So when your pick comes up, you look at your list of defensive tackles, take the best one available, proclaim that you had him rated as the 10th-best player in the entire draft and be done with it. Simple, right?
Simple, yes. Smart, no. The Redskins have made some of their most disastrous draft decisions when they have drafted for need.
The classic example of this came in 1994. The Redskins were an aging team coming off of a 4-12 season and had needs at every position, but Norv Turner was the new coach and he had to have his franchise quarterback. With the third pick in the draft, he tabbed Heath Shuler, an athletic but unpolished quarterback out of Tennessee. Left on the board were players who have made Pro Bowl squads and are still contributing today such as defensive linemen Willie McGinest, Bryant Young, and Sam Adams, and linebacker Jamir Miller. Shuler, of course, was a total bust and the Redskins started a remarkable run of several successive seasons being ranked last or close to last in the NFL in rushing defense.

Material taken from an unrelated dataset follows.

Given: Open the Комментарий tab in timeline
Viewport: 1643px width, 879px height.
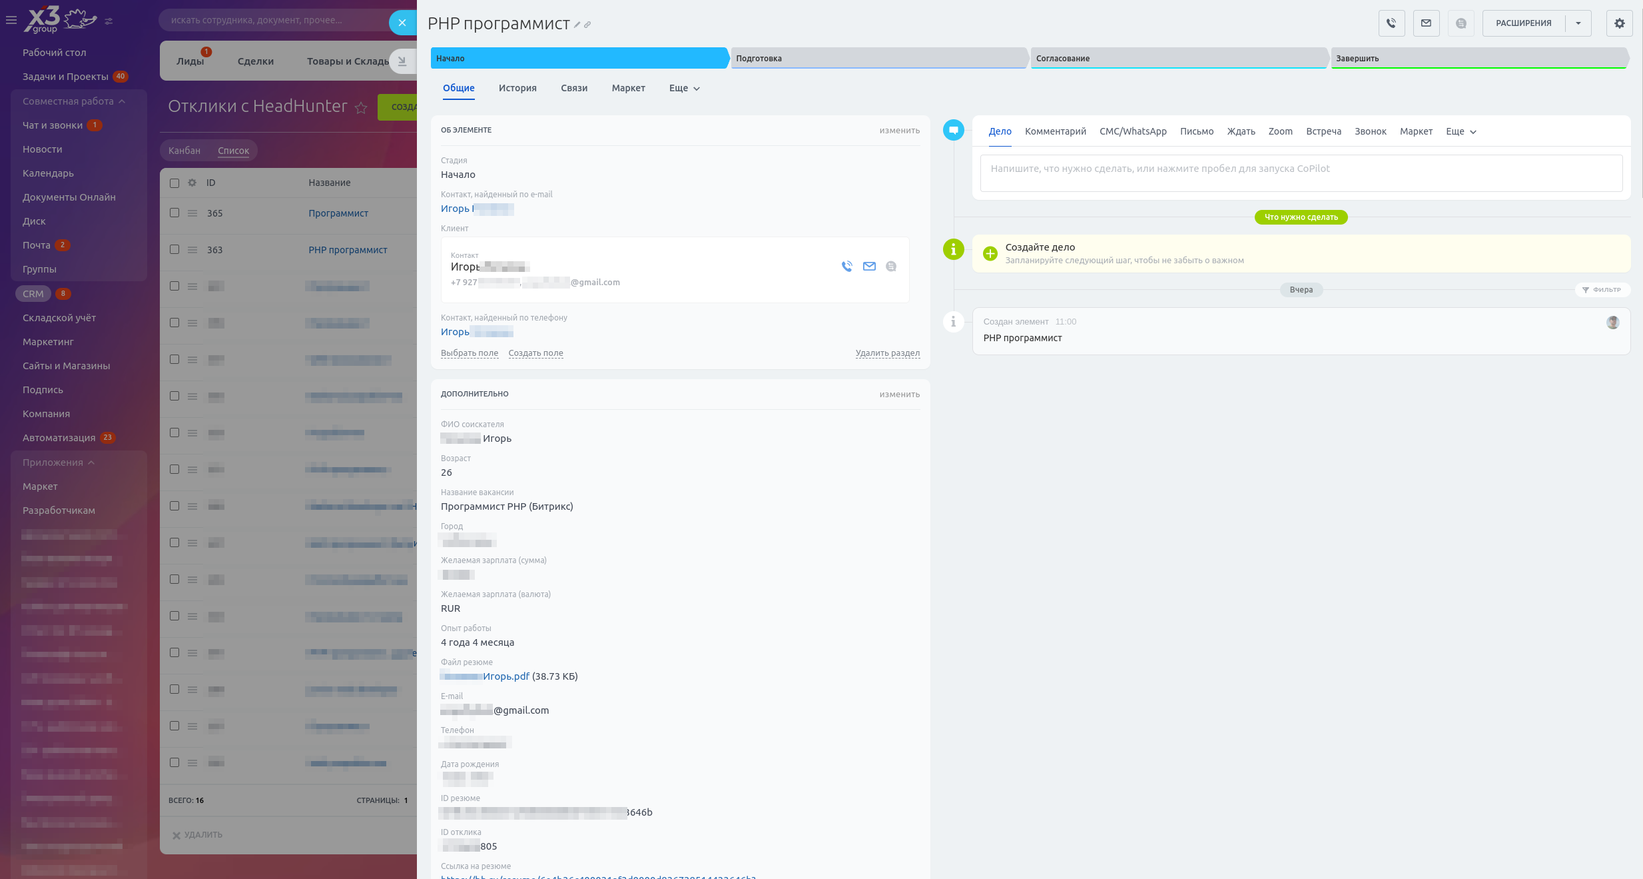Looking at the screenshot, I should [x=1055, y=132].
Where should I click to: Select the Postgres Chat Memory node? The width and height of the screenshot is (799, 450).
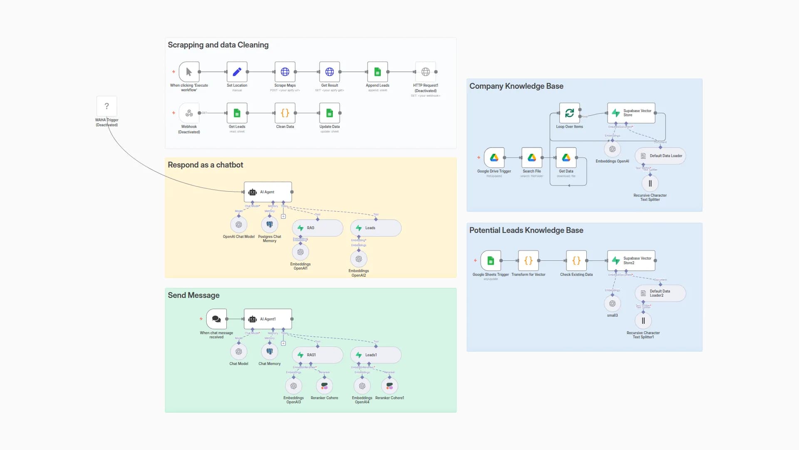pyautogui.click(x=270, y=225)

Think this is a modern phenomenon? Think again. In 1967 the Redskins had the NFL's best air game with Sonny Jurgensen throwing to Charley Taylor, Jerry Smith and Bobby Mitchell. The problem was that the defense couldn't stop anyone. However, coach Otto Graham wanted to further bolster the offense, and took Idaho fullback Ray McDonald with the 13th overall selection. Left on the board was Notre Dame defensive tackle Alan Page and the Viking snapped up the future NFL MVP a few picks later. As for McDonald, well, he made the mistake of showing up late for one of Vince Lombardi's meetings in 1969 and was summarily dismissed from the team.